[A version of this post appears on the O’Reilly Radar blog.]
The O’Reilly Data Show Podcast: David Blei, co-creator of one of the most popular tools in text mining and machine learning.
I don’t remember when I first came across topic models, but I do remember being an early proponent of them in industry. I came to appreciate how useful they were for exploring and navigating large amounts of unstructured text, and was able to use them, with some success, in consulting projects. When an MCMC algorithm came out, I even cooked up a Java program that I came to rely on (up until Mallet came along).
I recently sat down with David Blei, co-author of the seminal paper on topic models, and who remains one of the leading researchers in the field. We talked about the origins of topic models, their applications, improvements to the underlying algorithms, and his new role in training data scientists at Columbia University.
Generating features for other machine learning tasks
Blei frequently interacts with companies that use ideas from his group’s research projects. He noted that people in industry frequently use topic models for “feature generation.” The added bonus is that topic models produce features that are easy to explain and interpret:
“You might analyze a bunch of New York Times articles for example, and there’ll be an article about sports and business, and you get a representation of that article that says this is an article and it’s about sports and business. Of course, the ideas of sports and business were also discovered by the algorithm, but that representation, it turns out, is also useful for prediction. My understanding when I speak to people at different startup companies and other more established companies is that a lot of technology companies are using topic modeling to generate this representation of documents in terms of the discovered topics, and then using that representation in other algorithms for things like classification or other things.”
Scaling to large corpuses
The early algorithms that came out of the academic research community couldn’t handle large numbers of unstructured documents. I remember having problems fitting topic models against 100,000 documents (nowadays, this is a relatively modest corpus). But things changed around 2010, Blei explained:
“At some point, Google showed me that they fit a topic model to a billion documents and a million topics, something I couldn’t have done, and were using it as features for various things … Before 2010, it was hard for us to analyze with our modest academic clusters … to analyze 100,000 documents. That was a big deal for us — if we analyzed 100,000 documents, that was a big piece of analysis. After that work, we now regularly can analyze half a million documents, three million documents, five million documents — and with a computer cluster, we can analyze billions of documents. This was a big change. This changed the scale at which we could do these kinds of analyses and, further, our algorithm generalized to many different kinds of statistical models.
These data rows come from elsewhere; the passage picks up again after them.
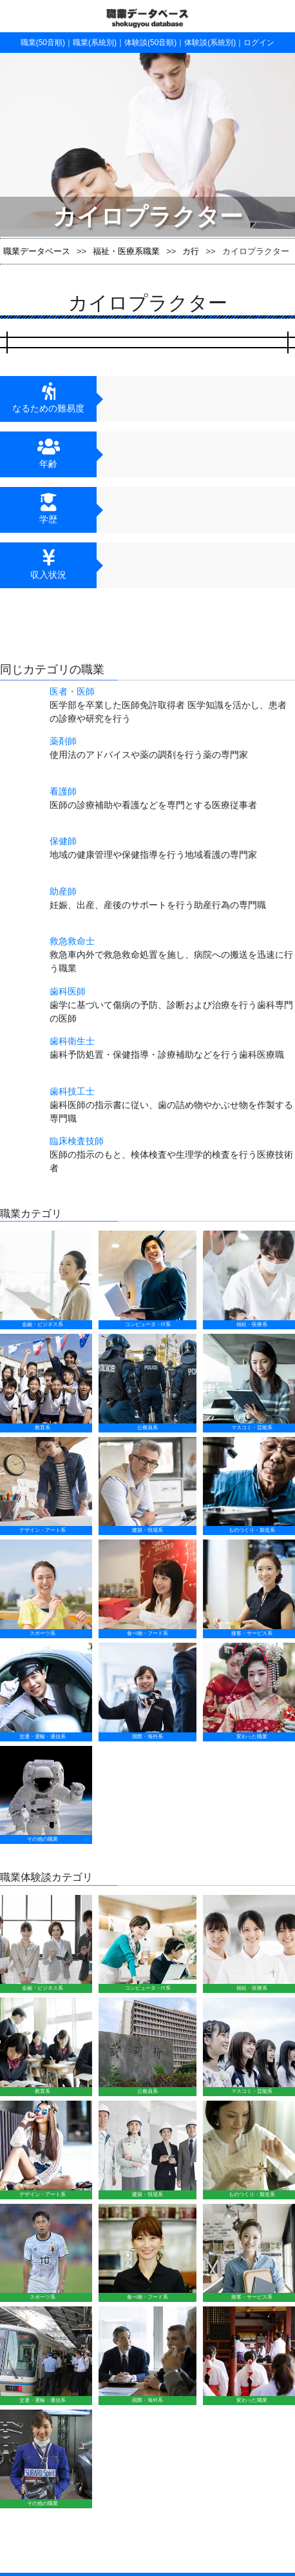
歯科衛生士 (72, 1041)
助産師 (63, 891)
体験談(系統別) (210, 42)
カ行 (190, 251)
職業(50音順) (43, 42)
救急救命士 (72, 941)
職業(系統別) (95, 42)
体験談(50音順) (150, 42)
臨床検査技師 (77, 1141)
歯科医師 (68, 991)
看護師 (63, 791)
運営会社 (201, 2246)
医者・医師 (72, 691)
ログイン (258, 42)
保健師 (63, 841)
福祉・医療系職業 (126, 251)
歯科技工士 (72, 1091)
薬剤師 (63, 741)
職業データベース (36, 251)
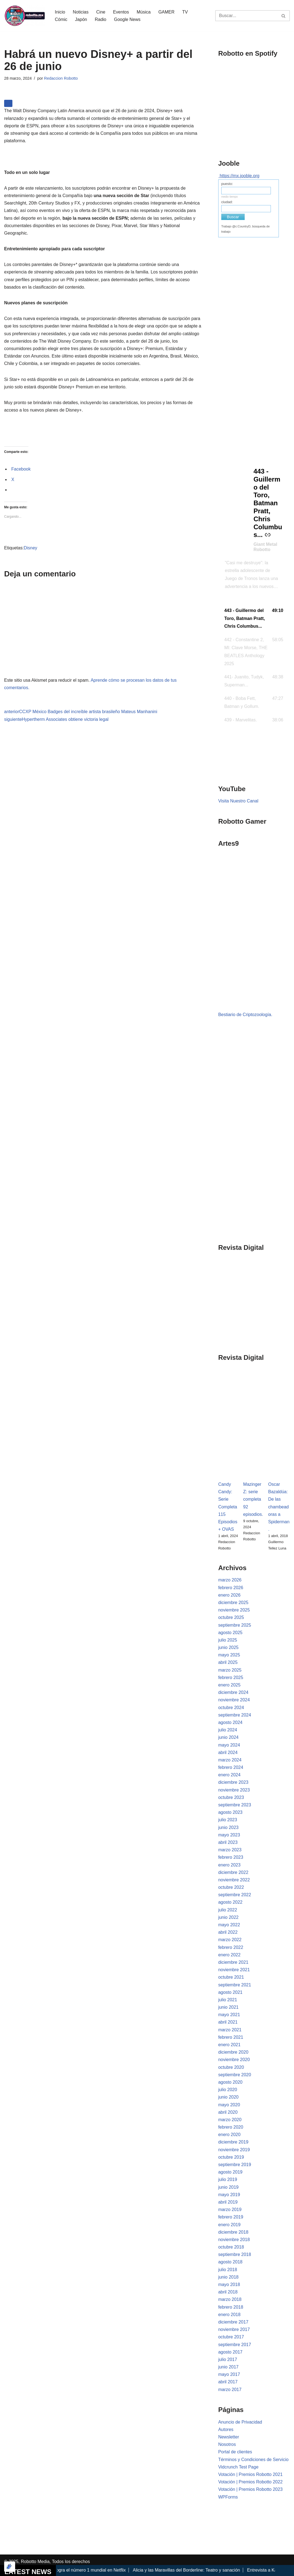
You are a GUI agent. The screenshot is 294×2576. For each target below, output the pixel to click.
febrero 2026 (230, 1587)
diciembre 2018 (233, 2232)
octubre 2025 (231, 1617)
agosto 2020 (230, 2082)
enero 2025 (229, 1685)
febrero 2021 (230, 2037)
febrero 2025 (230, 1677)
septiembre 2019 (234, 2164)
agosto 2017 (230, 2352)
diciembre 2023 (233, 1782)
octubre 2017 (231, 2337)
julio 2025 (227, 1640)
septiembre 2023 (234, 1805)
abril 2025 (228, 1662)
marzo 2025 (230, 1670)
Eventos (121, 12)
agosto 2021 (230, 1992)
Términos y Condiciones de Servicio (253, 2459)
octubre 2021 (231, 1977)
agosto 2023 (230, 1812)
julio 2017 (227, 2359)
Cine (100, 12)
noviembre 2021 (234, 1969)
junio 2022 (228, 1917)
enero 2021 (229, 2044)
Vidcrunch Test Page (238, 2467)
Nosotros (227, 2444)
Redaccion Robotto (61, 78)
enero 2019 (229, 2224)
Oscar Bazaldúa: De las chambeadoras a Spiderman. (278, 1507)
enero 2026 (229, 1595)
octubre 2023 (231, 1797)
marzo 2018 (230, 2299)
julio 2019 (227, 2179)
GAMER (166, 12)
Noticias (80, 12)
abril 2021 (228, 2022)
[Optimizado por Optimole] (9, 2566)
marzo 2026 (230, 1580)
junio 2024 (228, 1737)
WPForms (228, 2497)
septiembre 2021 (234, 1985)
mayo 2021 (229, 2014)
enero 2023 (229, 1865)
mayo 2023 (229, 1835)
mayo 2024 (229, 1745)
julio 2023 (227, 1819)
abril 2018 (228, 2292)
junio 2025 (228, 1647)
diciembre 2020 (233, 2052)
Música (144, 12)
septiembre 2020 (234, 2074)
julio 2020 (227, 2089)
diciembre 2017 (233, 2322)
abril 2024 (228, 1752)
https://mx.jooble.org (239, 175)
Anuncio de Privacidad (240, 2422)
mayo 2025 (229, 1655)
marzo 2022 (230, 1939)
“That’s just a little story, part of a bigger story in scaling up machine learning. I think a lot of the interest in statistical machine learning and data science right now is thanks both to it being a rich field that provides tools that help us understand and exploit patterns in data, but also that we’ve all been working hard to bring it up to date to modern data set sizes. This idea, which is called stochastic optimization, is one of the cornerstones of scaling up machine learning. What’s amazing about this is, that idea is from 1951. It’s Robbins and Monro, 1951, this little eight page mathematics paper.”
Explosion of work in industry and academia
I think it’s fair to say that topic models are now being used by data analysts in all disciplines and companies. In recent years, it’s become a technique that researchers from the humanities and social sciences have come to rely on. Blei marvels at the number of people using topic models in their work:
“It’s funny, I remember at first I was aware of all the different extensions, and at some point that changed. I no longer can keep my hand on everything. I can’t know about all the different topic modeling papers that are out there, and so I get asked a lot of questions, ‘Hey, has anybody written a paper about this or this?’ I usually have to answer, ‘I’m not sure.’ I know what my students are up to, and when something has a lot of traction, of course, I know about it, but at some point I lost my own handle of the topic modeling literature because it was growing so fast. … I think that the success stories for topic modeling that I find most compelling are the ones where people in the social sciences and in political science and in the digital humanities are using these tools to help them with their close reading of large archives of documents.”